作業の指示:
1. ハイライトの選び方の文章では、2つ目の基準は何とされていますか。
2. ハイライトの選び方の文章から、「1つ目の基準は「緊急性」です」で始まり「出せるようになると思います。」までの部分を書き写してください。
3. ハイライトの選び方の文章の続きを、最後の文のあとから書いてください。

本文:
————

何をハイライトにするかは、3つの基準から選びます。

1つ目の基準は「緊急性」です。その日にどうしても終わらせなければならない緊急性の高いタスクをハイライトとして選びます。

2つ目の基準は「満足感」です。「緊急性」は、やらなければいけないことを基準に考えていましたが、今度はやりたいことを基準に考えます。これは、いつかやりたいと思っているけれどどうしても先延ばしにしてしまっている目標などが当てはまります。

3つ目の基準は「喜び」です。今日、何をやり遂げられたら一番喜びを感じることができるかという基準で考えます。

現状、私のハイライトは緊急性を基準にして選んでしまうことが多いですが、本書で紹介されている時間を作るための「戦術」を使い、「満足感」や「喜び」を感じられるタスクにハイライトを向けられることが多くなれば、より充実感が得られると思いました。

満足感や喜びを感じられるタスクには、「成果を出すために必要なタスク」が入ってくるため、ここに時間を割けるようになれば成果も出せるようになると思います。

また、本書では、複数の雑多なタスクを1つのハイライトとしても良いといいます。例えば資料作成には、フレーム構想・文章作成・レイアウト・仕上げといった複数の工程がありますが、それを「資料作成」という1つのハイライトにしたり、メール返信・書類整理などの細々とした複数タスクを1つのハイライトにしたりしてもよいのです。

さらに、ハイライトは1日の途中でも変更してよいと本書では述べられていて、私はこの考え方が意外と重要なのではないかと考えています。実際に作業を進めてみたら、優先度が最初に想定していたものと異なることもありますし、緊急で対応しなければいけないタスクが急に発生することもあります。

————

(コレクションから集めた行)
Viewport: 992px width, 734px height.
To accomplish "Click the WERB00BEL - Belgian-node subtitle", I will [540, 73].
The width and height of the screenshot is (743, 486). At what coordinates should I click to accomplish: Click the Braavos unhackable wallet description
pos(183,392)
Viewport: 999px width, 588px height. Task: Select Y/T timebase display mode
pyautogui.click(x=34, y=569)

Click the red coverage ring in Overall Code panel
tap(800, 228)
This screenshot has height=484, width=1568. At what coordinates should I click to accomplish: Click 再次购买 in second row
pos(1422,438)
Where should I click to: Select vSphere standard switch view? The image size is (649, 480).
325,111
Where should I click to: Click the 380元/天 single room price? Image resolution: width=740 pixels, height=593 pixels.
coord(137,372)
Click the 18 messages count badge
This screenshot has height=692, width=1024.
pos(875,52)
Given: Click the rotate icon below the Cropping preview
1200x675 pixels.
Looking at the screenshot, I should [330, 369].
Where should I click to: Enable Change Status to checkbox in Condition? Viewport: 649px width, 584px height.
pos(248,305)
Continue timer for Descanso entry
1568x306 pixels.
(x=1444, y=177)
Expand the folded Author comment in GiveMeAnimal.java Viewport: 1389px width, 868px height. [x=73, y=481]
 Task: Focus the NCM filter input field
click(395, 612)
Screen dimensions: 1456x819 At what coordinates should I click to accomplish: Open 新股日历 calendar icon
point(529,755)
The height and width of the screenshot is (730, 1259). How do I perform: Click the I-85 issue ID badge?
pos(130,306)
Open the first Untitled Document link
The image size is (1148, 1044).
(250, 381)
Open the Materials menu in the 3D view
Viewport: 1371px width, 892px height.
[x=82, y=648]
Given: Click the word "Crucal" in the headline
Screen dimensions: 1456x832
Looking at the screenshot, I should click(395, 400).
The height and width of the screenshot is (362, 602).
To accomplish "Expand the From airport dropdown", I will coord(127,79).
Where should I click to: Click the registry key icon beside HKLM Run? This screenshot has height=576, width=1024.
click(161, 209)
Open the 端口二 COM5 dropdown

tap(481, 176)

————

演習の結果:
1. 「満足感」です。

2.
1つ目の基準は「緊急性」です。その日にどうしても終わらせなければならない緊急性の高いタスクをハイライトとして選びます。

2つ目の基準は「満足感」です。「緊急性」は、やらなければいけないことを基準に考えていましたが、今度はやりたいことを基準に考えます。これは、いつかやりたいと思っているけれどどうしても先延ばしにしてしまっている目標などが当てはまります。

3つ目の基準は「喜び」です。今日、何をやり遂げられたら一番喜びを感じることができるかという基準で考えます。

現状、私のハイライトは緊急性を基準にして選んでしまうことが多いですが、本書で紹介されている時間を作るための「戦術」を使い、「満足感」や「喜び」を感じられるタスクにハイライトを向けられることが多くなれば、より充実感が得られると思いました。

満足感や喜びを感じられるタスクには、「成果を出すために必要なタスク」が入ってくるため、ここに時間を割けるようになれば成果も出せるようになると思います。

3.
そんな時に、ハイライトは変更してもよいという前提があれば、当初の予定とはずれていても、ストレスを感じることなく、その時に一番重要なことに柔軟に集中することができます。

■気を散らすものを撃退して、レーザーのように集中する

私はこのような時間管理の本を読むたびに、いつもこの「気を散らすものを撃退する」という方法をそのまま真似することが難しいなと感じます。

実際、本書でも「iPhoneのアプリ(SNS含め)を消す」「メールの受信箱を空にするのは1週間に1回」「即レスしない」など、私の今の業務には支障がある戦術が紹介されていました。

しかし、本書でも書かれていますが、このような戦術を全てやらなければ集中できないというわけではなく、自分にできることのみを選んで実践してみれば良いのだと考えました。

私がまず実践できそうだと思ったことは、

「ブラウザ(アプリ)の通知を消すこと」「メールの返信の時間を決めること」「iPhoneのホーム画面(最初の画面だけ)にアプリを表示させないこと」「時間クレーターをなくすこと」「SNSやアプリを使う目的を考えて使うこと」

このあたりです。

ブラウザ(アプリ)の通知を完全にオフにすることはできなくても、特にすぐに気が付かなくても問題ない不要な通知もあります。

また、メールの返信もあまり放っておくということが業務上できないため、集中したい作業に入る前に一度全て返信しておいて、作業が長時間かかるようであれば、一旦何時に切り上げて返信する時間を挟むというのを先に決めてしまえば、注意を無理やり散漫させる必要はありません。

また、本書には載っていませんでしたが、情報は極力スプレッドシートで一元管理する、メールでレスが増えるような内容は一回の電話で終わりにするなど、そもそもレスを減らす工夫をしていれば、このように注意を遮断される時間を減らすことができるのではないでしょうか。

「時間クレーター」とは、ちょっとした注意散漫により、巨大な時間ロスを生んでしまうことです。例えば「なんとなくTwitterを眺めてしまった」「だらだらと夜更かしをして翌日の生産性が下がってしまった」というようなことが時間クレーターになり得るよくある例です。

これは意識していないといくつも積み重なり、大幅に遅れを取っているということがあります。私自身よくある「気が付いたら時間が経っていた」という現象は、このような時間クレーターによるところが多いと思います。

■時間と注意力をコントロールするためのエネルギーをチャージする

私たちの体内にはバッテリーがあり、バッテリーが空になってしまうと、時間クレーターのように注意散漫となり、時間ロスを起こしてしまいます。

そのため、質の高い休息やエネルギーが湧き上がることをしてエネルギーをチャージすることが必要です。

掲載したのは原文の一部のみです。